Monday, September 17, 2018

Virtual Secure Mode and memory acquisition

This blog post is about my recent work to track down and fix a bug in Winpmem - the open source memory acquisition utility. You can try the latest release at the Velocidex/c-aff4 release page (Note Winpmem moved from the Rekall project into the AFF4 project recently).

The story starts, as many do, with an email send to the SANS DFIR list asking about memory acquisition tools to use for VSM protected laptops. There are a number of choices out there, these days, but some readers proposed the old favorite: WinPmem. WinPmem is AFAIK the only open source memory acquisition tool. It was released quite some years ago and had not been updated for a while. However, it has been noted that it crashes on windows systems with VSM enabled.

In 2017 Jason Hale gave an excellent talk at DFRWS where he put a number of memory acquisition tools through their paces and found that most tools blue screened when run on VSM enabled systems (Also a blog post). Subsequently some of these tools were fixed but I could not find any information as to how they were fixed. The current state of the world is that Winpmem appears to be one of those tools that crashes.

When I heard these reports I finally blew the dust off my windows machine and enabled VSM. I then tried to acquire with the released winpmem (v3.0.rc3) and I can definitely confirm it BSODs right away! Not good at all!

At first I thought that the physical memory range detection is a problem. Maybe under VSM the memory ranges we detect with WinPmem are wrong and this makes us read into invalid physical memory ranges? Most tools get the physical memory ranges using the undocumented kernel function MmGetPhysicalMemoryRanges() - which is only accessible in kernel mode.

To confirm, I got winpmem to just print out the ranges it got from that function using the -L flag. This flag makes winpmem just load the driver, report on the memory ranges and quit without reading any memory (so it should not crash).


These memory ranges look a bit weird actually - they are very different from what the same machine reports without VSM enabled.

The first thing I checked was another information source for the physical memory ranges.
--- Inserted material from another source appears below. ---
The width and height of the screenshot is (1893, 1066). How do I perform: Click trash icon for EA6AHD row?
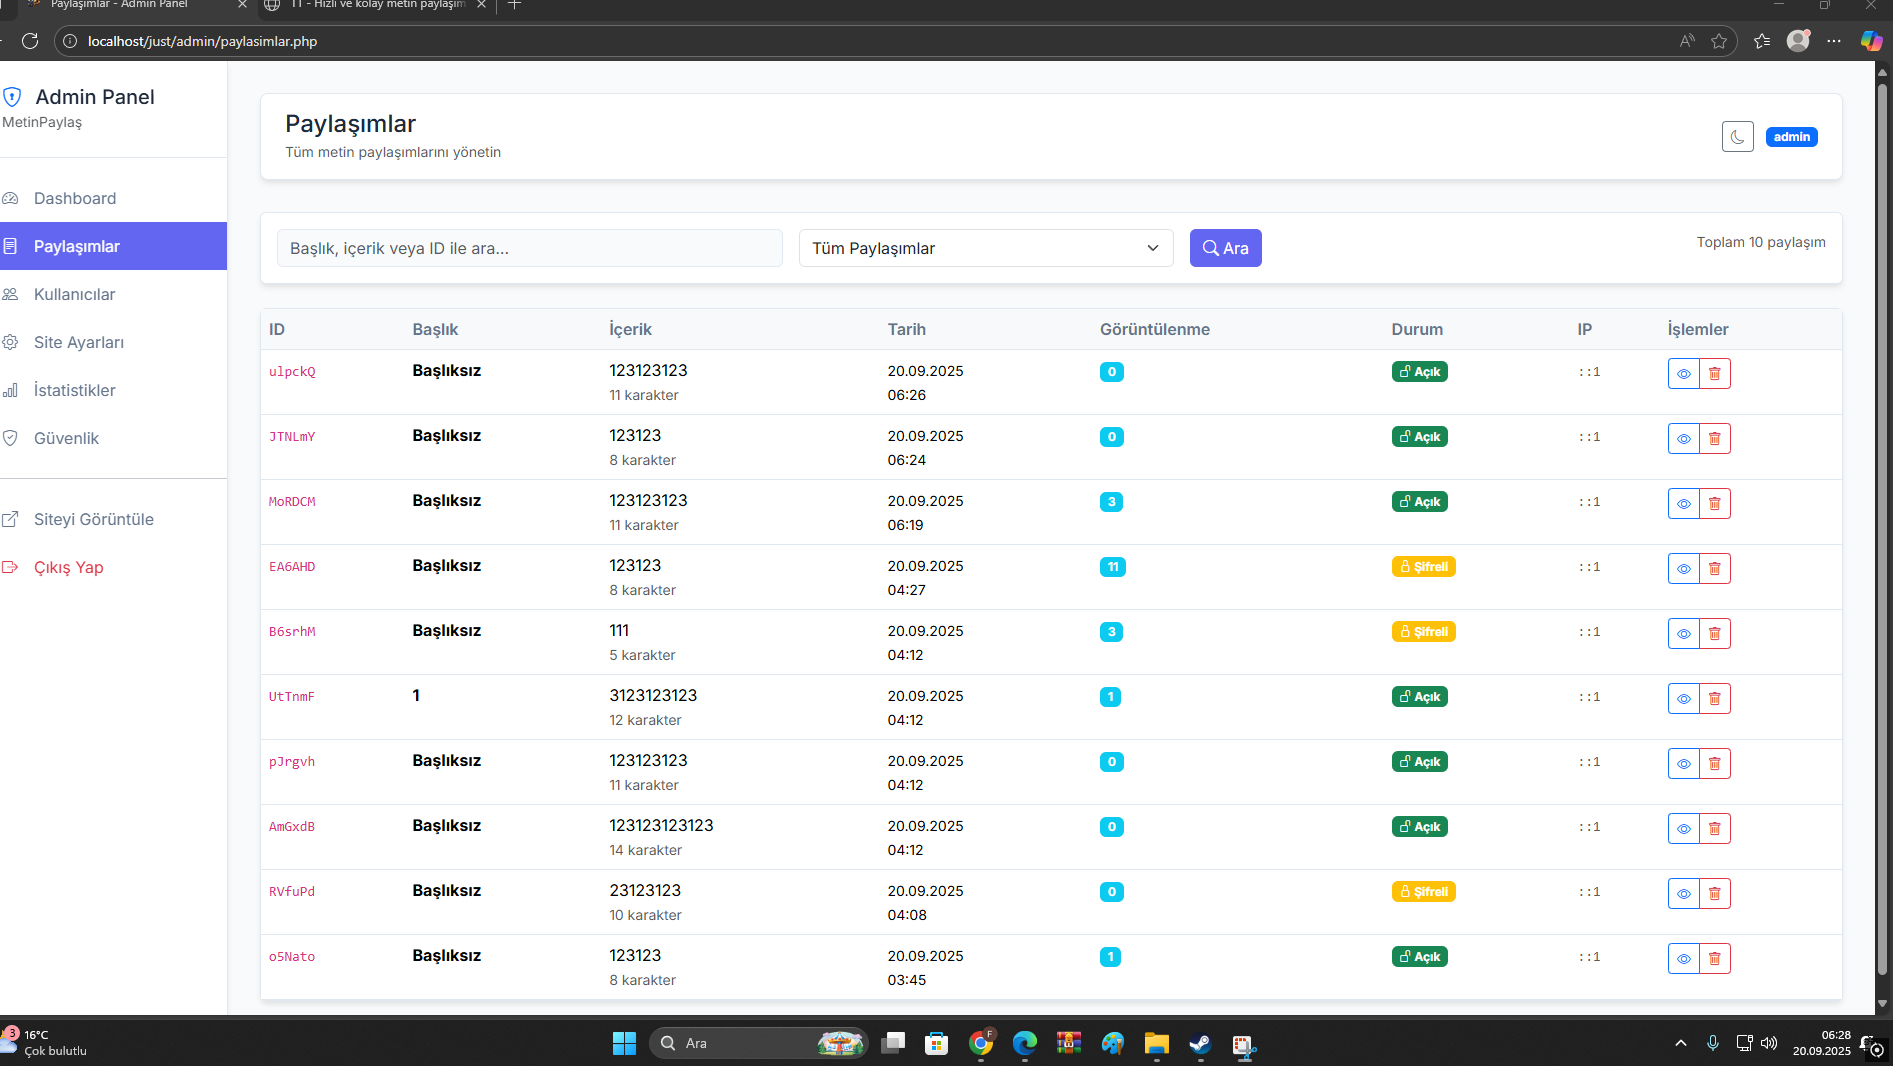[1714, 569]
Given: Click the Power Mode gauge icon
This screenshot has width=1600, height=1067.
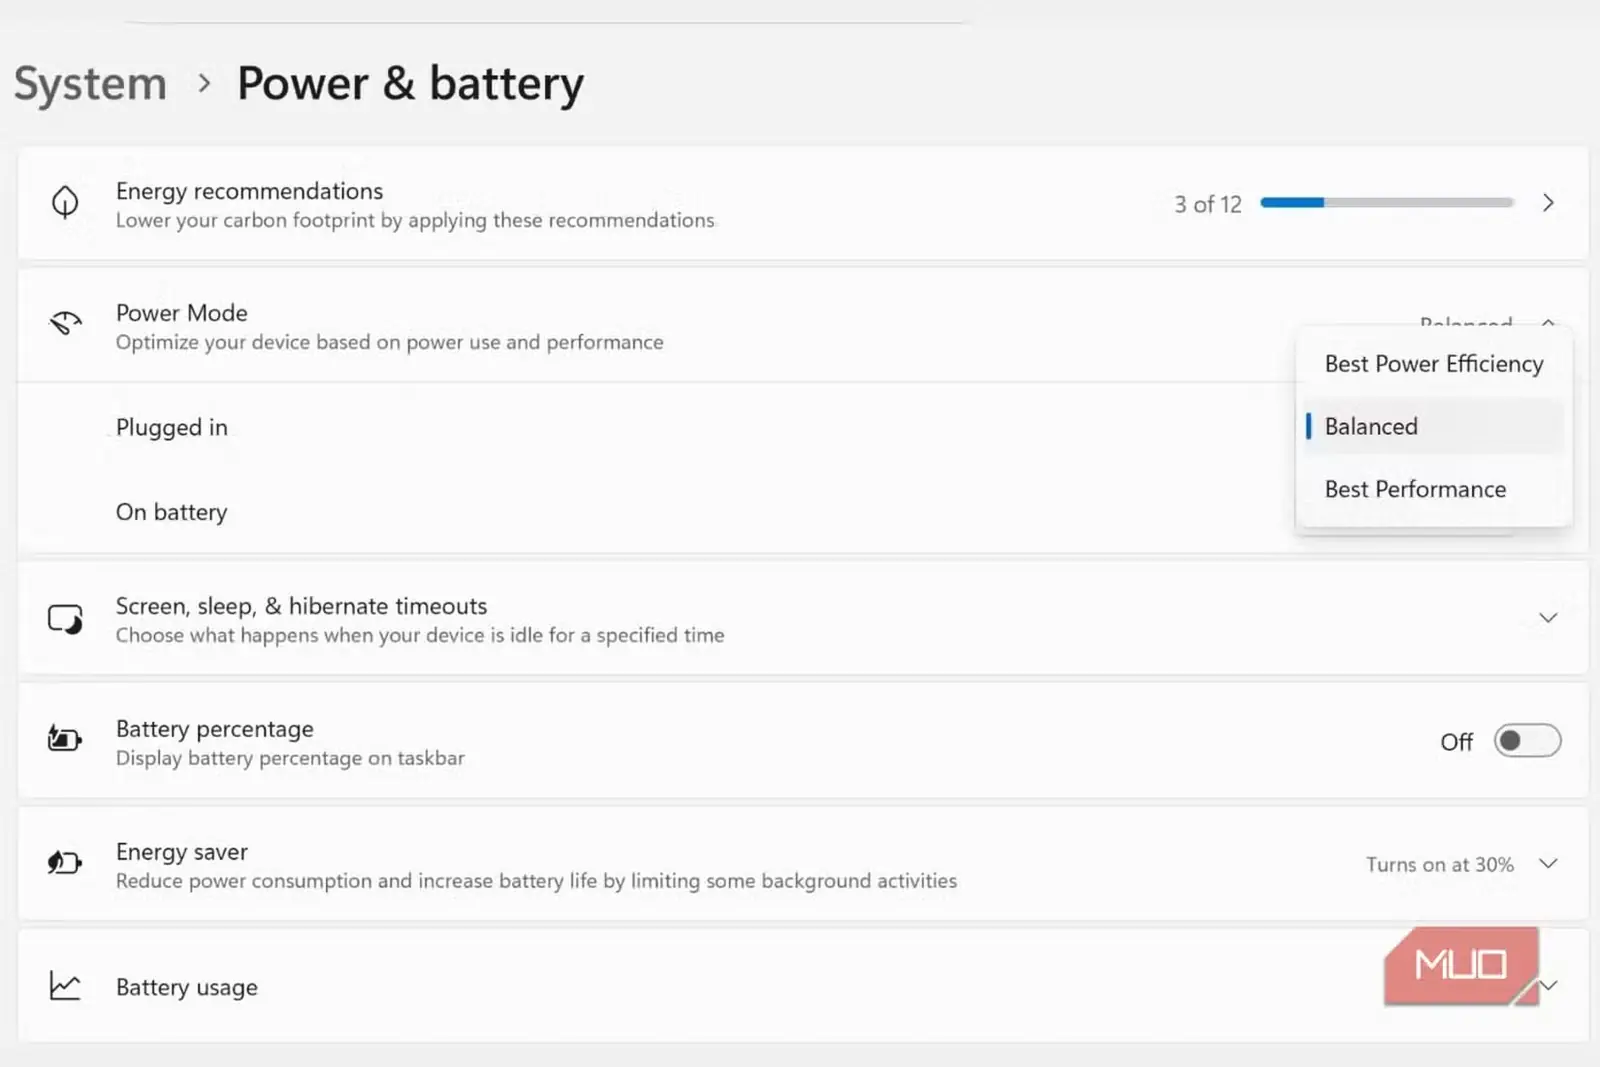Looking at the screenshot, I should (x=65, y=324).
I wrote a Velociraptor artifact to collect the physical memory ranges as reported by the hardware manager in the registry (Since MmGetPhysicalMemoryRanges() is not accessible from userspace so the system writes the memory ranges into the registry on each boot). Note that you can also use meminfo from Alex Ionescu to dump memory ranges from userspace.


So this seems to agree with what the driver reports.

Finally I attempted to take the image with DumpIt - this is a great memory imager which did not crash either:

The DumpIt program produced a windows crash dump image format. It is encouraging to see that the CR3 value reported by DumpIt was consistent with WinPmem's report. While DumpIt does not explicitly report the physical memory ranges it used, since it uses a crashdump format file, we can see the ranges encoded into the crashdump using Rekall:


So at this point I was convinced that the problem is unrelated to reading outside valid physical memory ranges - even DumpIt is using the same ranges as WinPmem but it does not crash!

Clearly any bug fix will involve updating the driver components (since all imager's userspace component just reads from the same ranges anyway). It had been years since I did any kernel development and my code signing certificate expired many years ago. These days code signing certs are much more expensive since they require EV certs. I was concerned that unsuspecting users would attempt to use WinPmem on VSM enabled systems (which are becoming more common) and cause BSOD. This poses an unacceptable risk.

I updated the DFIR list announcing that in my estimation we would need to fix the issue with the kernel driver and since my code signing cert expired I won't be able to do so. I felt the only responsible thing was to pull the download and advise users to consider an alternative product - at least for the time being. 

What happened next was an amazing response from the DFIR community. I receives many emails generously offering to sponsor a code signing cert and people expressing regret over the possibility of Winpmem winding down. Finally Emre Tinaztepe from Binalyze has graciously offered to sign the new drivers and contribute them to the community. Thanks Emre! It is really awesome to see open source at work and the community coming together!

Fixing the bug
So I set out to see why Winpmem crashes. To do kernel development, one needs to install Visual Studio with the Driver Development Kit (DDK). This takes a long time and downloads several GB worth of software!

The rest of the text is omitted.